Das Gericht braucht mehr Personal. Es muss möglich sein, über beklagte Grundrechtsverletzungen schnell zu entscheiden. Es ist unwürdig, dass etwa beim Verlangen nach Sterbehilfe die Kläger nicht sofort Rechtshilfe bekommen, sondern sich die Verfahren erledigen, weil der Antragsteller dann irgendwann doch qualvoll verstorben ist. Auch zur Corona-Politik hätte es viel schnellere Entscheidungen geben müssen. Ob es wirklich notwendig ist, die allermeisten Klagen erst  gar nicht zuzulassen, kann ich nicht beurteilen, aber da die Ablehnung von den Richtern nicht begründet werden muss und im ganz überwiegenden Teil der Fälle auch nicht begründet wird, lässt sich gar nicht prüfen, wie in Karlsruhe abgewogen wurde.

Voßkuhle argumentiert gegen mehr Personal, ein weiterer Senat würde die Abstimmung erheblich erschweren. Für die Einheitlichkeit der Rechtsprechung wachse also der Aufwand enorm. Das sehe ich natürlich als Fan aleatorischer Verfahren grundlegend anders. Viel mehr bräuchte es bei relevanten Verfassungsfragen getrennte Beratungen mehrerer Kammern / Richtergruppen, die unabhängig voneinander entscheiden und deren Urteile nur dann taugen, wenn sie übereinstimmen. Es muss gerade das Ziel sein, alles nicht Konsistente herauszuarbeiten und dann zu klären. Rechtsprechung darf nicht davon abhängen, wer da gerade in Karlsruhe sitzt und wie eine Kammer mit drei Richtern ihre Arbeit organisiert.

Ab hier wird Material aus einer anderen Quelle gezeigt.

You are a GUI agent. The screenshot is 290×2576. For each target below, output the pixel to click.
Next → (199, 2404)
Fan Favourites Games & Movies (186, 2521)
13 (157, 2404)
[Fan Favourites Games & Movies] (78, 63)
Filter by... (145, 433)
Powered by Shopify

Dass es überhaupt nicht-einstimmige Entscheidungen gibt und ausformulierte Sondervoten ist doch eher ein Zeichen dafür, dass Rechtsfragen nicht geklärt sind, dass  entweder die Richter noch nicht genügend Klarheit zum Sachverhalt haben oder aber die verfassungsrechtlichen Vorgaben zu unpräzise sind, so dass die Gesellschaft nachschärfen müsste.

Nicht besprochen hat Jung mit Voßkuhle leider auch das große Thema der Nichtöffentlichkeit. (Stattdessen ging es länger um die Frage von Fernsehübertragungen bei den wenigen öffentlichen Sitzungen.) Während wir sonst bei jedem Gericht wenigstens theoretisch die Öffentlichkeit fordern (schließlich wird “im Namen des Volkes” geurteilt), ist es beim Bundesverfassungsgericht die Ausnahme. Dies gepaart mit dem sogenannten “Beratungsgeheimnis” macht das BVerfG zu einer Black Box. Weil Jung es nicht angesprochen hat konnte Voßkuhle nun gar nicht versuchen, uns von der bisherigen Praxis zu überzeugen, aber ich räume ihm da bei mir auch wenig Chancen ein. Das “höchste deutsche Gericht” muss öffentlich verhandeln bzw. tagen, und zwar auch schon bei der Vorprüfung über die Zulassung von Verfassungsbeschwerden (so wie Tucholskys Forderung nach Öffentlichkeit der strafprozessualen Vorverfahren bis heute richtig und notwendig bleibt).